Copy out every line of the listing below word for word, changing nothing.

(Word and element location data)
+++++

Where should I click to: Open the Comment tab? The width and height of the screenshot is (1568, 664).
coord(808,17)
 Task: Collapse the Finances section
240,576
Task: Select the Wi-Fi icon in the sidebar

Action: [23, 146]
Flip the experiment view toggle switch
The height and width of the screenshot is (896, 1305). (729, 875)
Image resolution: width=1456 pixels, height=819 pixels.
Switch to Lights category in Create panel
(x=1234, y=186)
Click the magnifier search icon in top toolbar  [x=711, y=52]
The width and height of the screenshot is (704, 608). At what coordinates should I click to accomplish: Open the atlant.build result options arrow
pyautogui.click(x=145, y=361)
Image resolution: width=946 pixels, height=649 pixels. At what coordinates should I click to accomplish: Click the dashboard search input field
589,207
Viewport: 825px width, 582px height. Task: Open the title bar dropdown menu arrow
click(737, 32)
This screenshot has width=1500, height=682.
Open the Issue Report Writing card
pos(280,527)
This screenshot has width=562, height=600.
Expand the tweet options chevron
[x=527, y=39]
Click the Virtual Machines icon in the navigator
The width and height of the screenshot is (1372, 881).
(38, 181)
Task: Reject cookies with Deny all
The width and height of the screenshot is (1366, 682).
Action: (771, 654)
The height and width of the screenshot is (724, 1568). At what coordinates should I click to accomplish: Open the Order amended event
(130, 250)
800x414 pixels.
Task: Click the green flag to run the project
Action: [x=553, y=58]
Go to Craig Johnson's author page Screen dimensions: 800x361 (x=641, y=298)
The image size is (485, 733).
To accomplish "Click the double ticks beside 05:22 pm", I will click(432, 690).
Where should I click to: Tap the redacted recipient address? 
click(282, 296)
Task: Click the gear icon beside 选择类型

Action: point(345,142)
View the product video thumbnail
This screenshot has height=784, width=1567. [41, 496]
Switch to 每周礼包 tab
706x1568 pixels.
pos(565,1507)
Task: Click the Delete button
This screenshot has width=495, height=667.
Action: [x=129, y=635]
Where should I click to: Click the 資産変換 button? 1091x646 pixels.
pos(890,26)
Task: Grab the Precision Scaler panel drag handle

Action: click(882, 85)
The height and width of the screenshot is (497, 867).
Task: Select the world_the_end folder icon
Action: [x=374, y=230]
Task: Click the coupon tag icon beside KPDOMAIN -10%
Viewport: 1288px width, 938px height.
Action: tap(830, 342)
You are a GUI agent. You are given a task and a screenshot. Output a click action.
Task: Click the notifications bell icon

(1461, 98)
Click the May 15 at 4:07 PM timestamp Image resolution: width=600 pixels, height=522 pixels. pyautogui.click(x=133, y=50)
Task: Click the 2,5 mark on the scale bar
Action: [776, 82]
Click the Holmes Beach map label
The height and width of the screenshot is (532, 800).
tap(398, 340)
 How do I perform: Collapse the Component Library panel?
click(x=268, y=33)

+++++

# Answer to the problem:
Where should I click to: Open the Comment tab? The width and height of the screenshot is (1568, 664).
coord(808,17)
 Task: Collapse the Finances section
240,576
Task: Select the Wi-Fi icon in the sidebar

Action: [23, 146]
Flip the experiment view toggle switch
The height and width of the screenshot is (896, 1305). (729, 875)
Image resolution: width=1456 pixels, height=819 pixels.
Switch to Lights category in Create panel
(x=1234, y=186)
Click the magnifier search icon in top toolbar  [x=711, y=52]
The width and height of the screenshot is (704, 608). At what coordinates should I click to accomplish: Open the atlant.build result options arrow
pyautogui.click(x=145, y=361)
Image resolution: width=946 pixels, height=649 pixels. At what coordinates should I click to accomplish: Click the dashboard search input field
589,207
Viewport: 825px width, 582px height. Task: Open the title bar dropdown menu arrow
click(737, 32)
This screenshot has width=1500, height=682.
Open the Issue Report Writing card
pos(280,527)
This screenshot has width=562, height=600.
Expand the tweet options chevron
[x=527, y=39]
Click the Virtual Machines icon in the navigator
The width and height of the screenshot is (1372, 881).
(38, 181)
Task: Reject cookies with Deny all
The width and height of the screenshot is (1366, 682).
Action: (771, 654)
The height and width of the screenshot is (724, 1568). At what coordinates should I click to accomplish: Open the Order amended event
(130, 250)
800x414 pixels.
Task: Click the green flag to run the project
Action: [x=553, y=58]
Go to Craig Johnson's author page Screen dimensions: 800x361 (x=641, y=298)
The image size is (485, 733).
To accomplish "Click the double ticks beside 05:22 pm", I will click(432, 690).
Where should I click to: Tap the redacted recipient address? 
click(282, 296)
Task: Click the gear icon beside 选择类型

Action: point(345,142)
View the product video thumbnail
This screenshot has height=784, width=1567. [41, 496]
Switch to 每周礼包 tab
706x1568 pixels.
pos(565,1507)
Task: Click the Delete button
This screenshot has width=495, height=667.
Action: [x=129, y=635]
Where should I click to: Click the 資産変換 button? 1091x646 pixels.
pos(890,26)
Task: Grab the Precision Scaler panel drag handle

Action: click(882, 85)
The height and width of the screenshot is (497, 867).
Task: Select the world_the_end folder icon
Action: [x=374, y=230]
Task: Click the coupon tag icon beside KPDOMAIN -10%
Viewport: 1288px width, 938px height.
Action: tap(830, 342)
You are a GUI agent. You are given a task and a screenshot. Output a click action.
Task: Click the notifications bell icon

(1461, 98)
Click the May 15 at 4:07 PM timestamp Image resolution: width=600 pixels, height=522 pixels. pyautogui.click(x=133, y=50)
Task: Click the 2,5 mark on the scale bar
Action: [776, 82]
Click the Holmes Beach map label
The height and width of the screenshot is (532, 800).
tap(398, 340)
 How do I perform: Collapse the Component Library panel?
click(x=268, y=33)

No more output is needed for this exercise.